In some people, lisinopril may produce hyperkalemia, or high potassium levels in the blood. The signs of hyperkalemia include stomach pain, confusion, irregular heartbeat, nausea, numbness in the hands or feet, heaviness in the extremities, and difficulty breathing. Hyperkalemia can result in irregular heartbeat rhythms, which can be potentially serious.

Loss of appetite, fatigue, dark urine, nausea, upper stomach pain, and a yellow tint to the skin or eyes may suggest that the medication is causing a serious issue with the liver.

Overdose Potential

People can take too much of an ACE inhibitor. Signs of taking too much lisinopril include a significant drop in blood pressure as well as feeling weak, faint, and/or extremely dizzy. These symptoms can lead to an increased potential for accidents or other mishaps. 

Very often, overdoses on lisinopril occur in conjunction with other prescription medications to address hypertension, which can complicate the situation.

Chronically taking too much lisinopril can lead to long-term problems with hypotension (low blood pressure) that may later lead to organ damage and even renal failure.

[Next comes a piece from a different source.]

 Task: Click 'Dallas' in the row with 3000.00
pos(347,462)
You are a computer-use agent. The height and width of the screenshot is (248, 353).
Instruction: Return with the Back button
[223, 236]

Dizziness, lethargy, mild confusion, and other effects warrant an immediate call to the prescribing physician.

Interactions with Other Medications

Lisinopril can have interactions with more than 600 different medications.

Many of these interactions can produce moderate-to-severe effects, depending on the person, the amount of the medication they are using, and other factors. This is one of the reasons why lisinopril can only be obtained legally with a prescription from a physician.

As mentioned above, when an individual is being considered for a prescription of lisinopril, they should discuss their use of other medications, including over-the-counter medications and all prescription medications, with their physician. Individuals using illicit drugs should reveal this practice to their physician before taking lisinopril.

Discontinuing Lisinopril

When using any prescribed medication, individuals should never suddenly stop using the medication unless they are instructed to do so by their physician.

The use of most prescription medications and even many over-the-counter medications for periods of more than a few weeks will often produce changes in the system that can lead to issues with withdrawal symptoms if suddenly stopped. The abrupt discontinuation of lisinopril may lead to a rapid increase in blood pressure (rebound hypertension), which can be potentially serious.

Sometimes, people are under the mistaken impression that if they develop any level of physical dependence on a medication, they are addicted to it. Developing physical dependence on drugs used for medical reasons while under the supervision of a physician is not addiction.

If an individual is experiencing side effects or potential allergic reactions to the drug, they can stop using the medication, but should immediately contact their physician. Otherwise, if a person who has been taking lisinopril wishes to stop using the medication, they should discuss this with their physician.